***** Provided records

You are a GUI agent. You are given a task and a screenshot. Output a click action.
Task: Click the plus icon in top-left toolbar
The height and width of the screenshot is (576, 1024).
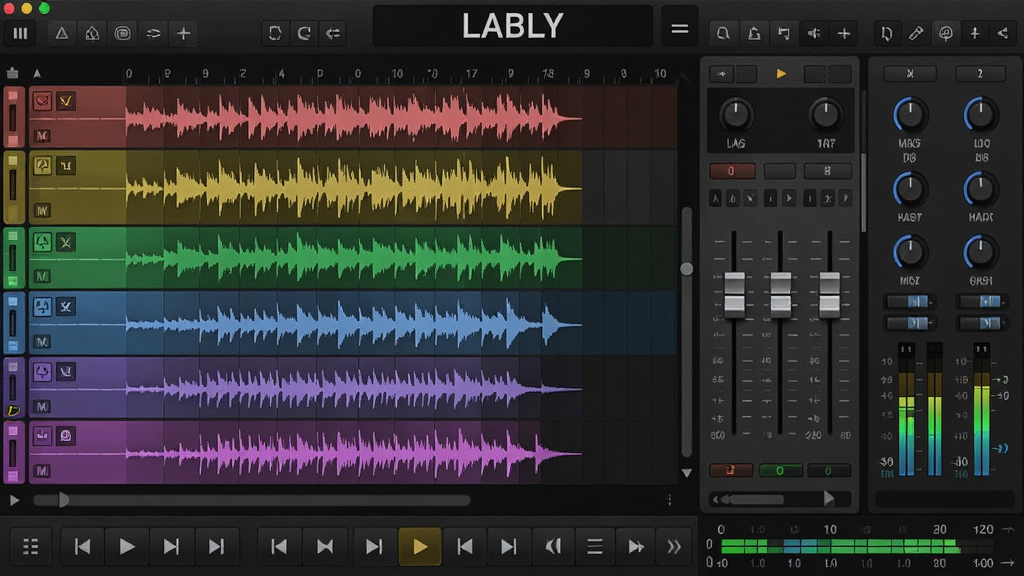(184, 33)
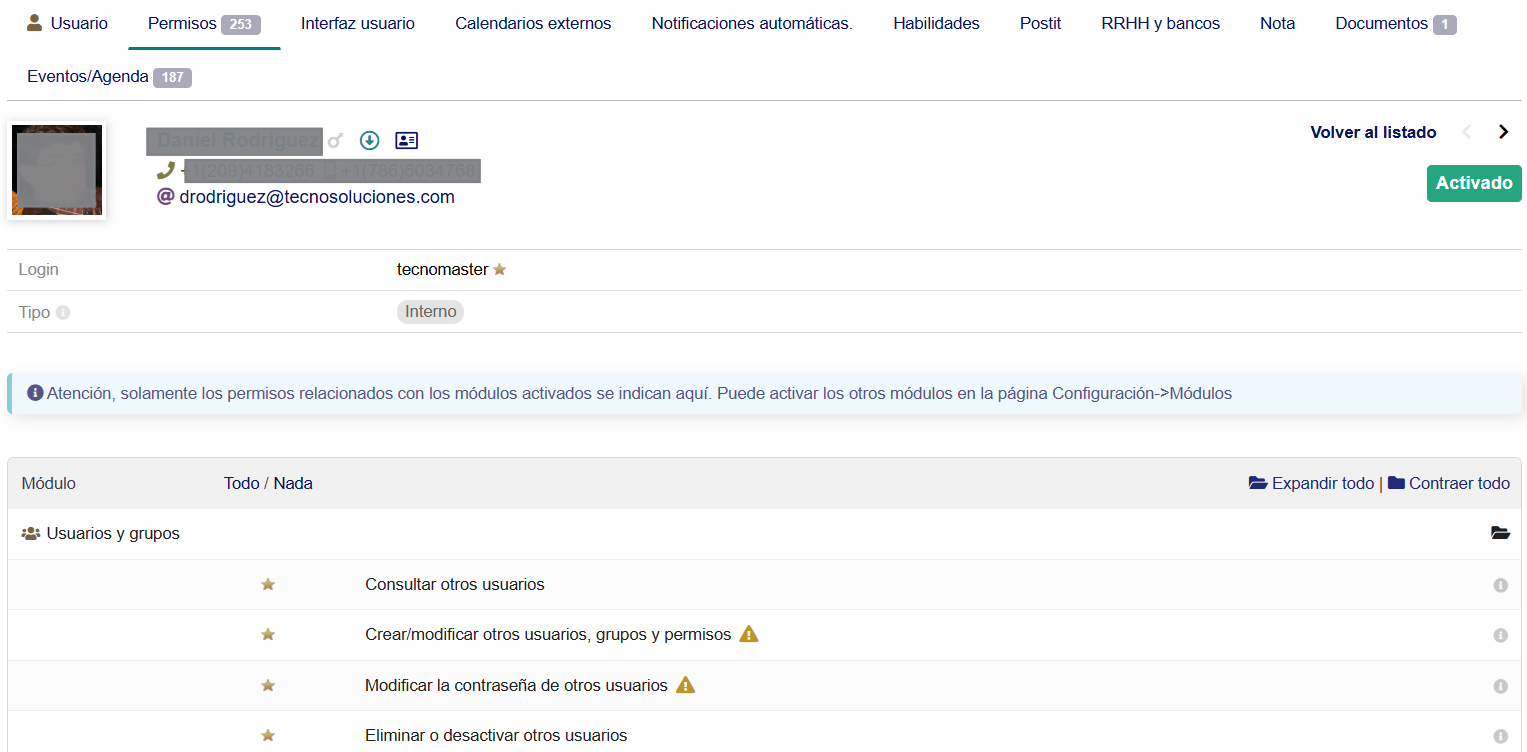Click the vCard icon beside user name
Image resolution: width=1527 pixels, height=752 pixels.
click(406, 141)
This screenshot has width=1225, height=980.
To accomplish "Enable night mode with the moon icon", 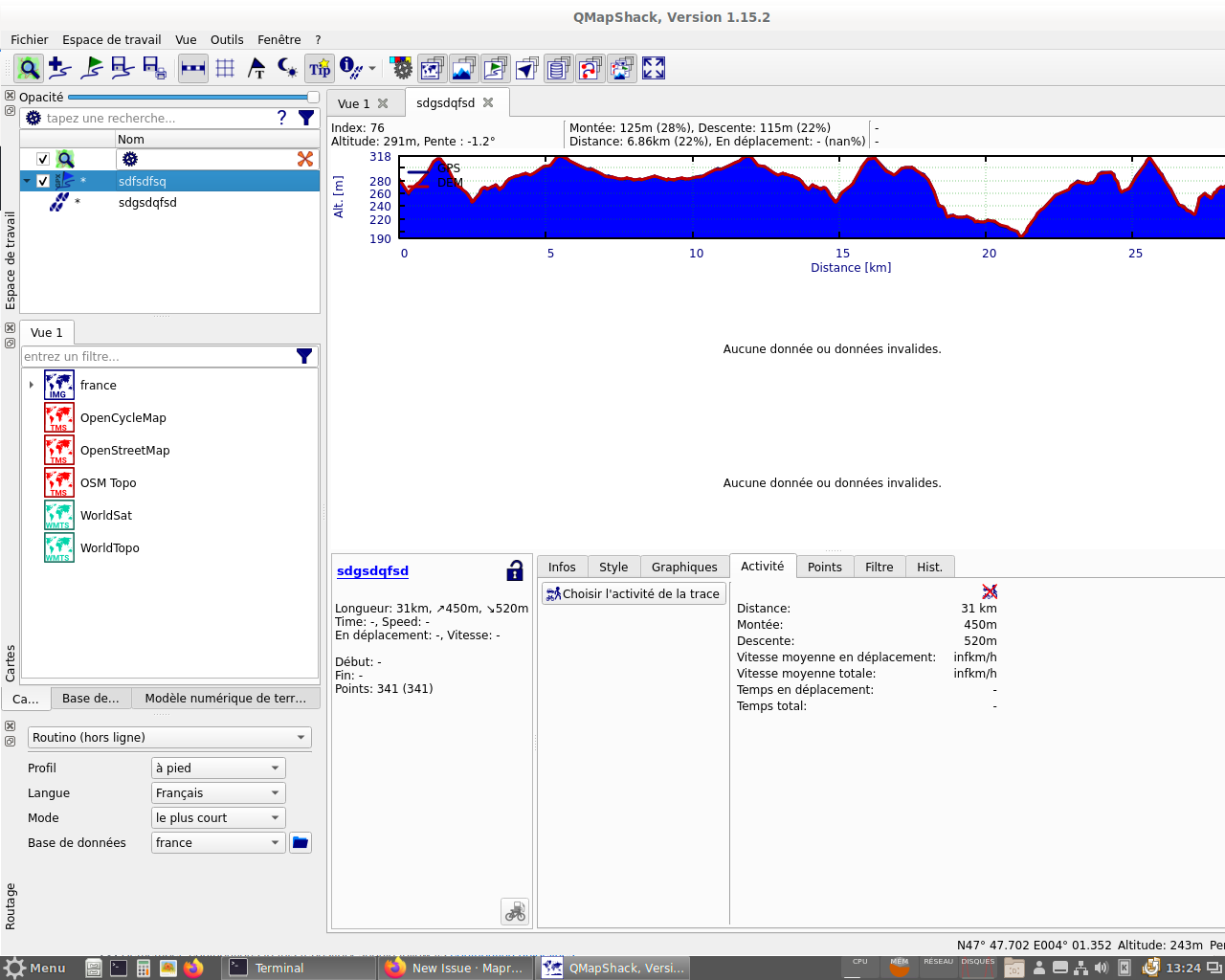I will point(286,68).
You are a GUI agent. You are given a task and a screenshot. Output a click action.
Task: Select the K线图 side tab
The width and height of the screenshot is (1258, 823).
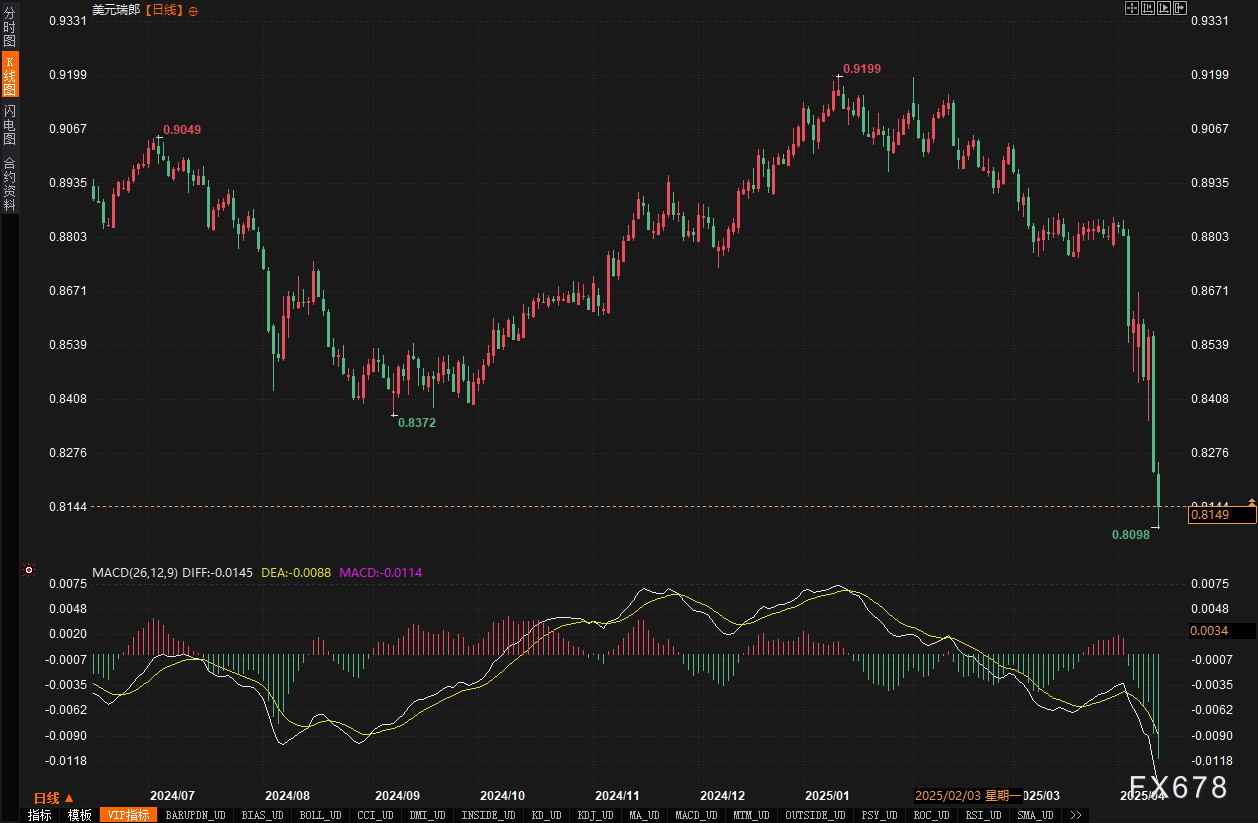(10, 76)
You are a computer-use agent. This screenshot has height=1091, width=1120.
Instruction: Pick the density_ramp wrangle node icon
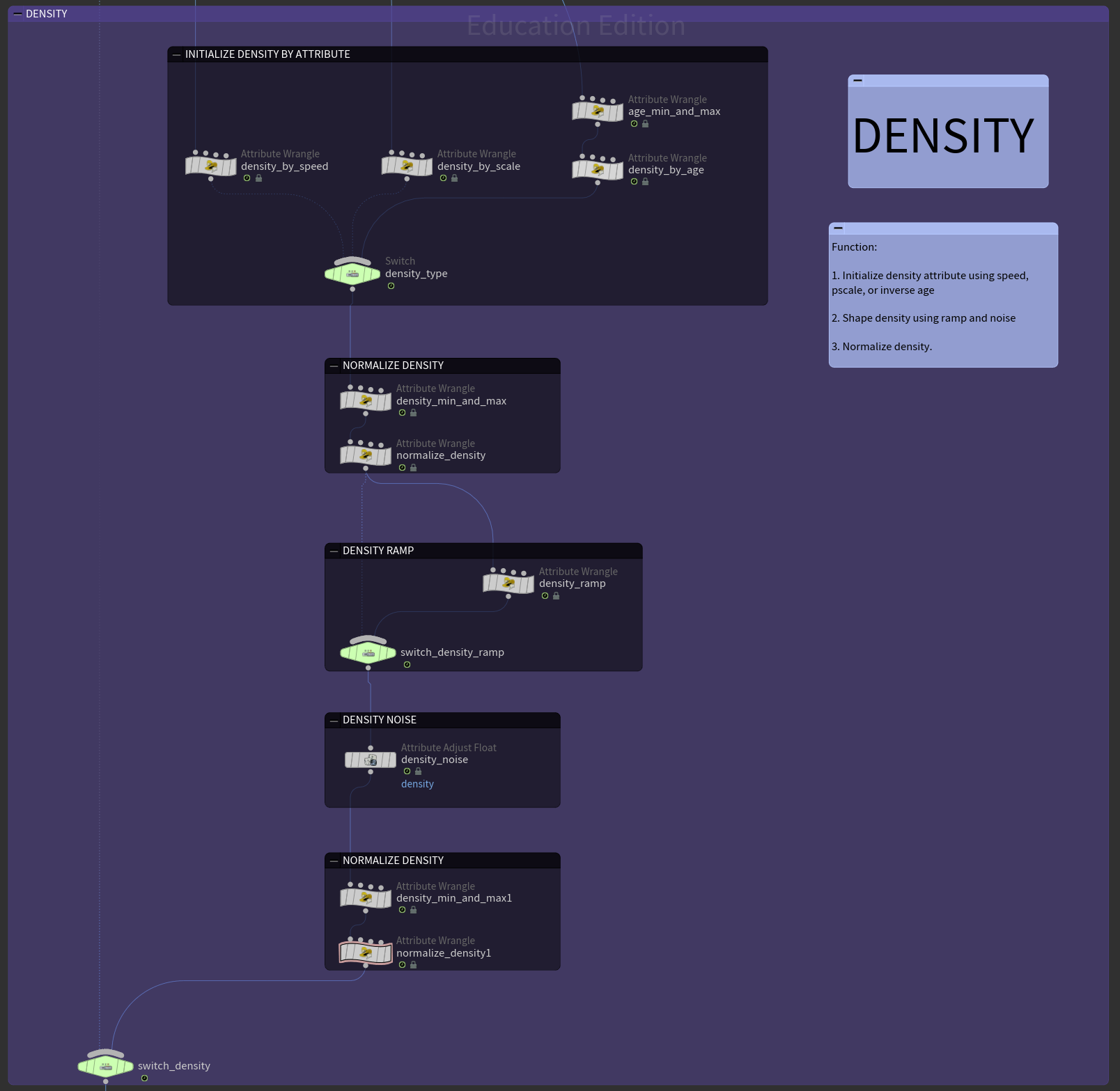click(508, 583)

**********

Task goal.
From the line that contains "Task: Select the K线图 side tab" to the last line of the data above, inclusive, transcribe every line exactly and only those lines, omitting pictures.

Exercise answer.
Task: Select the K线图 side tab
The width and height of the screenshot is (1258, 823).
(10, 76)
You are a computer-use agent. This screenshot has height=1091, width=1120.
Instruction: Pick the density_ramp wrangle node icon
click(508, 583)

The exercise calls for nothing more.